Remote employment, already on the rise, more than tripled during COVID lockdowns, eventually involving almost 18% of the workforce. Despite the lamentable reason for this shift, the forced large-scale experiment proved that remote work enabled better flexibility, work-life balance, and financial efficiency for both employers and employees.

Women constituted a majority of those moving to remote work. However, they also constituted a majority of the group eventually returning to the office, and data indicate this was often involuntary. A greater percentage of women than men prefer to work from home, and women achieve higher professional positions when they do.

Employers are more likely to allow an employee this freedom if they themselves have more legal freedom in their operations, but regulations sometimes prevent them from engaging in work arrangements both parties find beneficial. Reassessing regulatory barriers benefits women on both sides of a professional relationship. 
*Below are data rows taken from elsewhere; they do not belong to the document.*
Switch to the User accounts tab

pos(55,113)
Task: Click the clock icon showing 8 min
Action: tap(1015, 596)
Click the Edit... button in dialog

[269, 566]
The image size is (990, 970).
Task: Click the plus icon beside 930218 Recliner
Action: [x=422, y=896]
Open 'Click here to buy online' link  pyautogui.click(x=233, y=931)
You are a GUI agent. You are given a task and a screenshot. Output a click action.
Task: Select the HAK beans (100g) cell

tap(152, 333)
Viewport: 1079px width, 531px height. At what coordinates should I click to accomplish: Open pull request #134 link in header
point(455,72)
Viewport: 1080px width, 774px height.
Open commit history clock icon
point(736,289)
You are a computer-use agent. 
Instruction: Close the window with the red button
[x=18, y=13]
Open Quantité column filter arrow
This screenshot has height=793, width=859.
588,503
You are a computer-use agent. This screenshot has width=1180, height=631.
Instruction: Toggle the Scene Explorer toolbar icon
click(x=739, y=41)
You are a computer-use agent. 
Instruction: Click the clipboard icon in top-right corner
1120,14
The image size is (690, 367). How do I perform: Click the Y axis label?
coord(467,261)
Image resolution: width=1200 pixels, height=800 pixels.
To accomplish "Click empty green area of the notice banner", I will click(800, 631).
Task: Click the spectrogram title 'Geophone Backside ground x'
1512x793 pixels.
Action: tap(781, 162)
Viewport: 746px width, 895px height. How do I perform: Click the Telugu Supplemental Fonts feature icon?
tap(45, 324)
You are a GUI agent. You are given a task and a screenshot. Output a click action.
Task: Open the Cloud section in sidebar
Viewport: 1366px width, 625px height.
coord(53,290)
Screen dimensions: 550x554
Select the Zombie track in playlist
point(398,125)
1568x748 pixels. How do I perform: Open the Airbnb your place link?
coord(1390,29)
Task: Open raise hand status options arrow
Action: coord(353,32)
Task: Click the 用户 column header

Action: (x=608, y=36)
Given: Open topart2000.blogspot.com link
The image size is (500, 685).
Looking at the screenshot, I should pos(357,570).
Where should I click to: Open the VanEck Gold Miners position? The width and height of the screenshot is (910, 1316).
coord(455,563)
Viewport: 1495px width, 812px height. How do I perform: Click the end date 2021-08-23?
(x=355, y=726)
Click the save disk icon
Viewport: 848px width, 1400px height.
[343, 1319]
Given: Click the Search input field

These frustrating laws abound, but two notable examples involve vague work-from-home  Americans with Disabilities Act (ADA) requirements and materials reimbursement.

ADA Compliance

Although the ADA aims to ensure employment opportunities for disabled persons, legislators amending it and courts interpreting it must consider possible unintended consequences when making their decisions.

For example, multiple lawsuits revolve around the infamously indistinct undue hardship and reasonable accommodations clauses, and they illustrate risks to employers offering remote positions. Employees bringing these suits were allowed to work from home due to the COVID pandemic, health problems, or other temporary issues, and they requested permission to continue when those problems were resolved. When employers claimed it would constitute an undue hardship for them, the courts found that the previous allowance of remote work proved it was a reasonable accommodation.

Regardless of their opinions on these particular cases, employers will hesitate to create work-from-home positions if they know doing so backs them permanently into a legal corner. Employers currently willing and eager to grant remote requests know that circumstances change, and they put themselves at the mercy of judges unfamiliar with the inner workings of their business once they do. 

Mandatory Reimbursements

Different reimbursement structures make sense for different circumstances, and legislatively dictating them to unwilling employers and employees diminishes their ability to reach the ideal payment agreement. Small companies with narrow profit margins may struggle to pay minimum wage, and the insistence that no such business “has any right to continue” has denied innumerable would-be employees job opportunities that provide other advantages.

Remote work exacerbates this dilemma. For instance, federal law requires employers to compensate employees for necessary work equipment if their purchase would lower wages to below federal minimum wage rates. This is simple enough in the case of work uniforms. But implementing it for expensive electronic equipment and services, necessary for most remote work, causes avoidable complications and burdens. 

Employees typically already have a computer, a cell phone, and internet and cell services, etc. But the reimbursement requirement still technically renders an employer legally responsible for providing them, and this law may well prevent them from offering remote positions. Again, a rule designed to protect employees instead prevents them from becoming employees at all. 

Further Reform

The regulatory landscape for remote employment faces many challenges, and updating it for the digital age needs to occur as quickly as technological advances do. Counterproductive independent contractor rules, baffling interstate income and business tax laws, and legislative resistance to portable benefit expansion are holding back progress.

This failure is disproportionately affecting women, who have made their chosen employment situation clear. They should not accept purportedly helpful government interventions that impede their professional success.